# Task instructions
Please return each line of the listing exactly as given.

>>>

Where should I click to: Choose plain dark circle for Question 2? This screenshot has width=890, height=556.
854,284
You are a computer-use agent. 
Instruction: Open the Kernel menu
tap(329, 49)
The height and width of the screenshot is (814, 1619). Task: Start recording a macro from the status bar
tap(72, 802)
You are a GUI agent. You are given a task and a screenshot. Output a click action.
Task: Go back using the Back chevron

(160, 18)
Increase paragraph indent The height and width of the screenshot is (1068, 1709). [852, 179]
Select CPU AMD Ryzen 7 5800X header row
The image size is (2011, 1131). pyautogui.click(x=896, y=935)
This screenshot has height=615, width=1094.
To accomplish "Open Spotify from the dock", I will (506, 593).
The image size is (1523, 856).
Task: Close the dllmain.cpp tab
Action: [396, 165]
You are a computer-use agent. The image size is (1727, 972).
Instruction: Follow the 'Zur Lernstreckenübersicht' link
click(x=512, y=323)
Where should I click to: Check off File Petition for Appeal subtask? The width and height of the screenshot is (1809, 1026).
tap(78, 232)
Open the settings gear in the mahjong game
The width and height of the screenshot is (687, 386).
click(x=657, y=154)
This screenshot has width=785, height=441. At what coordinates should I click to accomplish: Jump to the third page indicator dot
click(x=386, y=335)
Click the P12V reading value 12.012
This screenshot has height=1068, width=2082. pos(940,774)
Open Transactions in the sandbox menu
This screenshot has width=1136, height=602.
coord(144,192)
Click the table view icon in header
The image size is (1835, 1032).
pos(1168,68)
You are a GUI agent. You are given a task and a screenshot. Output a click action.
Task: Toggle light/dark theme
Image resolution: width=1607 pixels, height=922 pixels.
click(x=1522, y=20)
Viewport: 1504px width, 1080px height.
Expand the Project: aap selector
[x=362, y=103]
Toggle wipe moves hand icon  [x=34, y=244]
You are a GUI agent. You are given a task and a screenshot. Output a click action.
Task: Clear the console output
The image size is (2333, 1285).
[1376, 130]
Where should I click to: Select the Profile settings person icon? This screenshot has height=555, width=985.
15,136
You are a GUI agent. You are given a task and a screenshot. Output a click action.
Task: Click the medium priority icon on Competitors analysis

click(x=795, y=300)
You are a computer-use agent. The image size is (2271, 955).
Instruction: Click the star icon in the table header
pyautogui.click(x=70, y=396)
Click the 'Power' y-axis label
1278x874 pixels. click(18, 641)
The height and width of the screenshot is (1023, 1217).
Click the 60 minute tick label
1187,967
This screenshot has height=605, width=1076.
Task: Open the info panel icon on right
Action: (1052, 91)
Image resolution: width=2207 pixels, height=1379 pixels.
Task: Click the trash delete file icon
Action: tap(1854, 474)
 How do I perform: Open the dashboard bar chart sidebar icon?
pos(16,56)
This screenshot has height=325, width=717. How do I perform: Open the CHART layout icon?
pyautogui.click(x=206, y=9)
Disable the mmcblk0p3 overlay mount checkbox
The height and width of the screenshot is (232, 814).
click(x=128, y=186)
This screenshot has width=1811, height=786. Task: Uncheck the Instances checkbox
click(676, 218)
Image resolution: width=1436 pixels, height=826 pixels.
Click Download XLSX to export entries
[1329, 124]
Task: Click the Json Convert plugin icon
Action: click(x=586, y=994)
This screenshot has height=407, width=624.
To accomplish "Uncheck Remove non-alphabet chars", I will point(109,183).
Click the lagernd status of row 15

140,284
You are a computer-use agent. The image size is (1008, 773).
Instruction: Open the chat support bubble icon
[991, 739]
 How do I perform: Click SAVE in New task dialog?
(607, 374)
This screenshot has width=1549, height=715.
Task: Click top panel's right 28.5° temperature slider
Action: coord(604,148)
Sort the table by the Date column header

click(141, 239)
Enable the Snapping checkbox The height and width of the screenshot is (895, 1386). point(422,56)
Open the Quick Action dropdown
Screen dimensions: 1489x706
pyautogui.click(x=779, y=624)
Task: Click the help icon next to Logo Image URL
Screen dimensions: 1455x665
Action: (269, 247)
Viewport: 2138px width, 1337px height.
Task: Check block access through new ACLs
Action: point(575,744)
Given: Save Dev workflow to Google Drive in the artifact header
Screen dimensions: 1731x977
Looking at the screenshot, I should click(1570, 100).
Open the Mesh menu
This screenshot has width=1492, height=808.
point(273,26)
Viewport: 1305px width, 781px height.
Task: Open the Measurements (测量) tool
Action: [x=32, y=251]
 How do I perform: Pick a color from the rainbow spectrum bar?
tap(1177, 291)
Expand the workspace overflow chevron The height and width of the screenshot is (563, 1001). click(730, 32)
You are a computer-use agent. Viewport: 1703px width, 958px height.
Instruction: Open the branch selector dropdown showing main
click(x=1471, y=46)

<<<

# Task solution
Where should I click to: Choose plain dark circle for Question 2? This screenshot has width=890, height=556.
854,284
You are a computer-use agent. 
Instruction: Open the Kernel menu
tap(329, 49)
The height and width of the screenshot is (814, 1619). Task: Start recording a macro from the status bar
tap(72, 802)
You are a GUI agent. You are given a task and a screenshot. Output a click action.
Task: Go back using the Back chevron

(160, 18)
Increase paragraph indent The height and width of the screenshot is (1068, 1709). [852, 179]
Select CPU AMD Ryzen 7 5800X header row
The image size is (2011, 1131). pyautogui.click(x=896, y=935)
This screenshot has height=615, width=1094.
To accomplish "Open Spotify from the dock", I will (506, 593).
The image size is (1523, 856).
Task: Close the dllmain.cpp tab
Action: [396, 165]
You are a computer-use agent. The image size is (1727, 972).
Instruction: Follow the 'Zur Lernstreckenübersicht' link
click(x=512, y=323)
Where should I click to: Check off File Petition for Appeal subtask? The width and height of the screenshot is (1809, 1026).
tap(78, 232)
Open the settings gear in the mahjong game
The width and height of the screenshot is (687, 386).
click(x=657, y=154)
This screenshot has width=785, height=441. At what coordinates should I click to accomplish: Jump to the third page indicator dot
click(x=386, y=335)
Click the P12V reading value 12.012
This screenshot has height=1068, width=2082. pos(940,774)
Open Transactions in the sandbox menu
This screenshot has width=1136, height=602.
coord(144,192)
Click the table view icon in header
The image size is (1835, 1032).
pos(1168,68)
You are a GUI agent. You are given a task and a screenshot. Output a click action.
Task: Toggle light/dark theme
Image resolution: width=1607 pixels, height=922 pixels.
click(x=1522, y=20)
Viewport: 1504px width, 1080px height.
Expand the Project: aap selector
[x=362, y=103]
Toggle wipe moves hand icon  [x=34, y=244]
You are a GUI agent. You are given a task and a screenshot. Output a click action.
Task: Clear the console output
The image size is (2333, 1285).
[1376, 130]
Where should I click to: Select the Profile settings person icon? This screenshot has height=555, width=985.
15,136
You are a GUI agent. You are given a task and a screenshot. Output a click action.
Task: Click the medium priority icon on Competitors analysis

click(x=795, y=300)
You are a computer-use agent. The image size is (2271, 955).
Instruction: Click the star icon in the table header
pyautogui.click(x=70, y=396)
Click the 'Power' y-axis label
1278x874 pixels. click(18, 641)
The height and width of the screenshot is (1023, 1217).
Click the 60 minute tick label
1187,967
This screenshot has height=605, width=1076.
Task: Open the info panel icon on right
Action: (1052, 91)
Image resolution: width=2207 pixels, height=1379 pixels.
Task: Click the trash delete file icon
Action: tap(1854, 474)
 How do I perform: Open the dashboard bar chart sidebar icon?
pos(16,56)
This screenshot has height=325, width=717. How do I perform: Open the CHART layout icon?
pyautogui.click(x=206, y=9)
Disable the mmcblk0p3 overlay mount checkbox
The height and width of the screenshot is (232, 814).
click(x=128, y=186)
This screenshot has width=1811, height=786. Task: Uncheck the Instances checkbox
click(676, 218)
Image resolution: width=1436 pixels, height=826 pixels.
Click Download XLSX to export entries
[1329, 124]
Task: Click the Json Convert plugin icon
Action: click(x=586, y=994)
This screenshot has height=407, width=624.
To accomplish "Uncheck Remove non-alphabet chars", I will point(109,183).
Click the lagernd status of row 15

140,284
You are a computer-use agent. The image size is (1008, 773).
Instruction: Open the chat support bubble icon
[991, 739]
 How do I perform: Click SAVE in New task dialog?
(607, 374)
This screenshot has width=1549, height=715.
Task: Click top panel's right 28.5° temperature slider
Action: coord(604,148)
Sort the table by the Date column header

click(141, 239)
Enable the Snapping checkbox The height and width of the screenshot is (895, 1386). point(422,56)
Open the Quick Action dropdown
Screen dimensions: 1489x706
pyautogui.click(x=779, y=624)
Task: Click the help icon next to Logo Image URL
Screen dimensions: 1455x665
Action: (269, 247)
Viewport: 2138px width, 1337px height.
Task: Check block access through new ACLs
Action: point(575,744)
Given: Save Dev workflow to Google Drive in the artifact header
Screen dimensions: 1731x977
Looking at the screenshot, I should click(1570, 100).
Open the Mesh menu
This screenshot has width=1492, height=808.
point(273,26)
Viewport: 1305px width, 781px height.
Task: Open the Measurements (测量) tool
Action: [x=32, y=251]
 How do I perform: Pick a color from the rainbow spectrum bar?
tap(1177, 291)
Expand the workspace overflow chevron The height and width of the screenshot is (563, 1001). click(730, 32)
You are a computer-use agent. Viewport: 1703px width, 958px height.
Instruction: Open the branch selector dropdown showing main
click(x=1471, y=46)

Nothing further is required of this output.